Wednesday, May 28, 2008

Pieces and Wholes

And holes, now that I think about it.

This Saturday I've been asked to drop in at a weapons seminar.  KJ is going to teach some basics- ways to move, ways to make and keep contact, what to do when bad things happen too close.  I'm supposed to step into the middle and mess everything up.

The problem is that in any training for bad things each piece by itself is not only incomplete, but actually wrong.  Siniwalli is an arnis drill. As a stand alone it is purely a collection of bad habits- you target the weapon, you maintain the movement pattern instead of finishing, some of the pattern ignores a better, faster, more decisive move that would finish the encounter- but encounters need to be finished and drills need to be prolonged and repeated.

Don't start down-talking arnis, I can point out something like this from any training.  The training isn't wrong, unless you take it out of context.  Each piece is important, but the piece isn't the thing.

What KJ will do at this seminar is teach patterns, patterns that keep your weapon a constant threat to the enemy and keep the weapon in your strong zone and don't expose you to much.  I will be showing how the killing attack will be an escape from that pattern from one side, from the other side how to exploit those strengths and turn them into weaknesses.

What we have to be careful is that the students understand that this is not a contradiction.

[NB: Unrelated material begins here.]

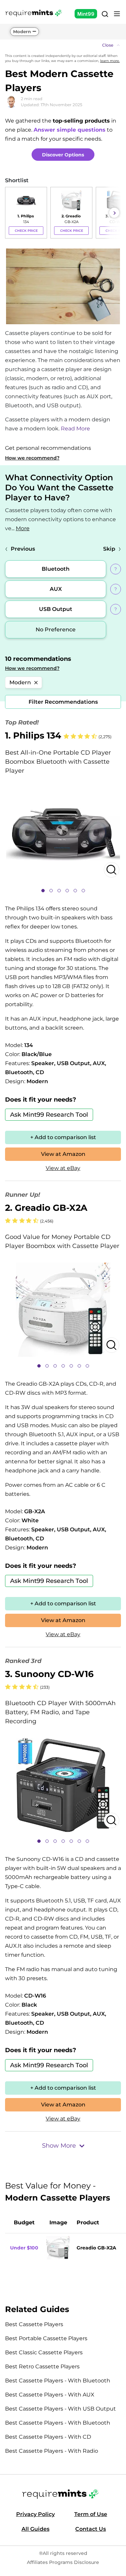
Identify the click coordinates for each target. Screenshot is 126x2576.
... (20, 528)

It boils down to time.  Battles (especially with weapons) are won in fractions of seconds. Training is conducted about a half minute at a time.  So patterns are learned, but they are exploited by knowing, in a flash, exactly where your body and weapon and the threat's body and weapons are, where they are going (recognizing the pattern) and deciding to continue or break what you recognize is happening.

Sensitivity drills, like chi-sao can last a long time and they teach you a lot- how to read just by touch power and motion and balance and intent... but in application it is the ability to know and exploit those things in a single instant of contact.

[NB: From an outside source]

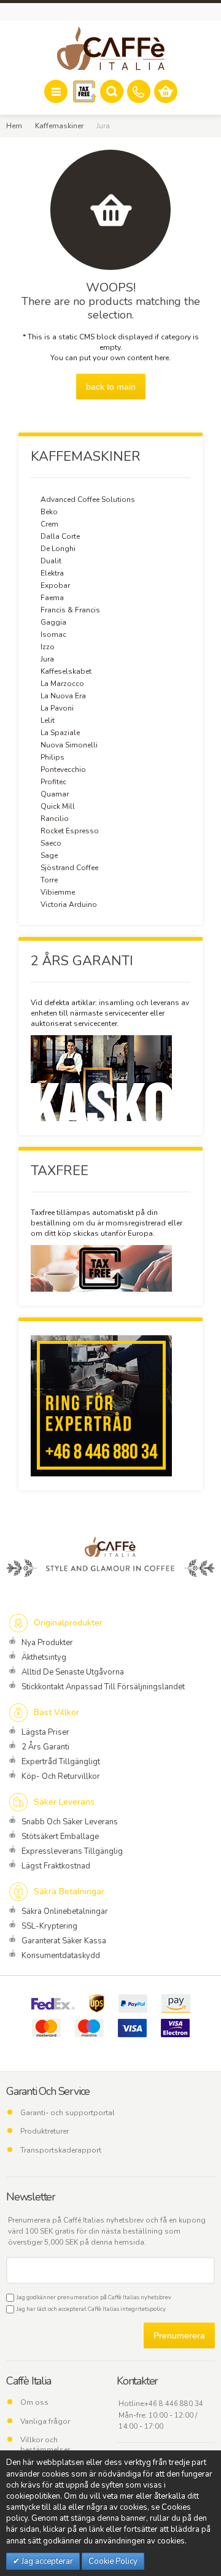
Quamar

It takes a lot of time and a lot of repetition to develop that skill.  It takes big chunks of time to learn tiny slices of time.  Where some martial artists get trapped is trying to take big time skills- drill skills- and apply them as they stand in a fight.

That's another special training: to apply your skills at superspeed, to get the information that normally takes a few seconds of feeling out your partner in a single touch... but if not, you get stuck in an imaginary world where you have plenty of time.

So training, from one perspective, is spending a lot of time ingraining tiny separate pieces (studying them like they were big pieces or maybe even the whole thing) with the hope that you will be able to put them all together, ruthlessly, without any time at all.

It sounds hard and maybe counter-intuitive, but it isn't.  Reps are good. Refinement and nuance are good.  The only thing that is sometimes (often) missing is the actual context of the application, a good understanding of what the skill looks like in its end-state.